=== Section Start ===

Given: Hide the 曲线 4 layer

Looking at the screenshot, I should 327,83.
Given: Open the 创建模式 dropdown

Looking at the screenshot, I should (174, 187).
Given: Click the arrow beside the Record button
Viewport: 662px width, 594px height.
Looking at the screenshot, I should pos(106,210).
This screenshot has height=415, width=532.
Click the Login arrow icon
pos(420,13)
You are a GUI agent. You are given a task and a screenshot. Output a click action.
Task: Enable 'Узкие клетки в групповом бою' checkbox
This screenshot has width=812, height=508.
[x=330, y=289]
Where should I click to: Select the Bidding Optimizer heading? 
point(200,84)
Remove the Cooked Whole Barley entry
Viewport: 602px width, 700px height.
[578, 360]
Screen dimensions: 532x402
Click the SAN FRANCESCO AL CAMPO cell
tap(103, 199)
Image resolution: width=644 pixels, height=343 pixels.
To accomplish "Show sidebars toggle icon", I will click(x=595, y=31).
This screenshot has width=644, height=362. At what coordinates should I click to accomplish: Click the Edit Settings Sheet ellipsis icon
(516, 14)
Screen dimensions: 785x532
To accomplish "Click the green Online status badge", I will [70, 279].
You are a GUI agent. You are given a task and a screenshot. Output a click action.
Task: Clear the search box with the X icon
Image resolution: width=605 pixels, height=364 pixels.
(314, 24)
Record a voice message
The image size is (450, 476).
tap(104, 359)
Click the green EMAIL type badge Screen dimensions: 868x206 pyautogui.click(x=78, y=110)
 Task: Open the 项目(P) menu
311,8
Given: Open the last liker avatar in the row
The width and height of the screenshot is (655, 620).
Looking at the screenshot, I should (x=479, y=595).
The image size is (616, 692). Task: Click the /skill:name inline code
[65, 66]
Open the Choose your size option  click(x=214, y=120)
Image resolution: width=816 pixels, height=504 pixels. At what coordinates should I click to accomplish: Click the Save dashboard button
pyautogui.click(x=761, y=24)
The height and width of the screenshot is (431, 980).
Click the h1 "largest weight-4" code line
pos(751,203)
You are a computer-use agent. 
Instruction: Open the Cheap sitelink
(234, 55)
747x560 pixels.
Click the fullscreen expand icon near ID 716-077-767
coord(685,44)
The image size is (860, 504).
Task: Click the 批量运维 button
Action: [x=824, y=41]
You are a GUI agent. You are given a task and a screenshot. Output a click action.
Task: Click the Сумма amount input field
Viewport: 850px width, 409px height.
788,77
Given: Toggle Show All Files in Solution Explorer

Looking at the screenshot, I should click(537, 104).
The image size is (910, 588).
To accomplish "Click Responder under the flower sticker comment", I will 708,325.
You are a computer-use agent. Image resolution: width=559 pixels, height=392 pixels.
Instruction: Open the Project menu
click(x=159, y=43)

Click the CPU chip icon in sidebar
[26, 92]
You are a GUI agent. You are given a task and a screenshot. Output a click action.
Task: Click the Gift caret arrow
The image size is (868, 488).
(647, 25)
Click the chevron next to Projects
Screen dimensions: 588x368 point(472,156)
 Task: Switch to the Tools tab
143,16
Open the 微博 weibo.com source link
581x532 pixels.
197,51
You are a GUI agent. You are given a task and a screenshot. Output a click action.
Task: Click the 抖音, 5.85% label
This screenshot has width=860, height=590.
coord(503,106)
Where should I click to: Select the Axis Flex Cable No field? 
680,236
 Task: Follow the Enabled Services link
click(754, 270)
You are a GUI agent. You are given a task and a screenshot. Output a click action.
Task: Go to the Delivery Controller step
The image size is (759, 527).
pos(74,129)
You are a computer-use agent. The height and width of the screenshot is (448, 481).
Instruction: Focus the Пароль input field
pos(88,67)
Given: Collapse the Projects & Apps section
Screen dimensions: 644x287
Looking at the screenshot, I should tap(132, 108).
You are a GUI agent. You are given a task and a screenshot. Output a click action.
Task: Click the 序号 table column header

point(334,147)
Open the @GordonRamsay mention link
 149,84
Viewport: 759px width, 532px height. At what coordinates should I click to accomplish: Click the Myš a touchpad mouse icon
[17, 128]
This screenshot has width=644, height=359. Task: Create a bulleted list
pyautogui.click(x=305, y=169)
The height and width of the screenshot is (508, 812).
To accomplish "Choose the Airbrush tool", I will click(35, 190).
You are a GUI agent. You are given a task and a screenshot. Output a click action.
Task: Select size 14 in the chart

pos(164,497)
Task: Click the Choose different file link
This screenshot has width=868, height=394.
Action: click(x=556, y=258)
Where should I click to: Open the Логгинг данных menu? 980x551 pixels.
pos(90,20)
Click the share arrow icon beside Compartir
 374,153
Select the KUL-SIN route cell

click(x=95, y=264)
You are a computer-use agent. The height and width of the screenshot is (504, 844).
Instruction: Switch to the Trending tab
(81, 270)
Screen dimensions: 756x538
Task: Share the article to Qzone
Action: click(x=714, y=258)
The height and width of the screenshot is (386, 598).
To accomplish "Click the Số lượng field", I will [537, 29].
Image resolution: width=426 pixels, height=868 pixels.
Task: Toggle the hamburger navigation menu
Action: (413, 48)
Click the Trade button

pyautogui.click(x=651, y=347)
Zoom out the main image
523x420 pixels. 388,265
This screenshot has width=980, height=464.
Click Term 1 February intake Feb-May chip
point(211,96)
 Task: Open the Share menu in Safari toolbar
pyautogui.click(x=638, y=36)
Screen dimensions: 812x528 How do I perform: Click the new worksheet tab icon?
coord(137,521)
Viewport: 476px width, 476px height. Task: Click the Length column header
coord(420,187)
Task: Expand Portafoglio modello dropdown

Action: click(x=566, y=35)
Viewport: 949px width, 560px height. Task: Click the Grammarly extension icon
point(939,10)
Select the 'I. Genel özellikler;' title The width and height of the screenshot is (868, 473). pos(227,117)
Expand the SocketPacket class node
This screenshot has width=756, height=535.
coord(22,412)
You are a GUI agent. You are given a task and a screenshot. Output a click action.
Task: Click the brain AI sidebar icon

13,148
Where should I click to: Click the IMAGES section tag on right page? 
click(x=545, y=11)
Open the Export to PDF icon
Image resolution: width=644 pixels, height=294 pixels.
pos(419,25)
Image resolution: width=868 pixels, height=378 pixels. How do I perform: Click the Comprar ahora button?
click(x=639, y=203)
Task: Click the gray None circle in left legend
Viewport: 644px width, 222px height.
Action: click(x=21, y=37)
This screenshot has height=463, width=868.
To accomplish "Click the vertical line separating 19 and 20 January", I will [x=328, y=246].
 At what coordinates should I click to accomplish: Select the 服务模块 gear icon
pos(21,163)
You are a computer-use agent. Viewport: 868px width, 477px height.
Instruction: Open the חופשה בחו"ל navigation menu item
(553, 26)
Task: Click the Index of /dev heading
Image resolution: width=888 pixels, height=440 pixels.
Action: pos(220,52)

=== Section End ===

Directions for this task:
Starting at the line that holds "At what coordinates should I click to accomplish: Select", retype each line exactly through the end of the entries, both ends included.

Expected answer:
 At what coordinates should I click to accomplish: Select the 服务模块 gear icon
pos(21,163)
You are a computer-use agent. Viewport: 868px width, 477px height.
Instruction: Open the חופשה בחו"ל navigation menu item
(553, 26)
Task: Click the Index of /dev heading
Image resolution: width=888 pixels, height=440 pixels.
Action: pos(220,52)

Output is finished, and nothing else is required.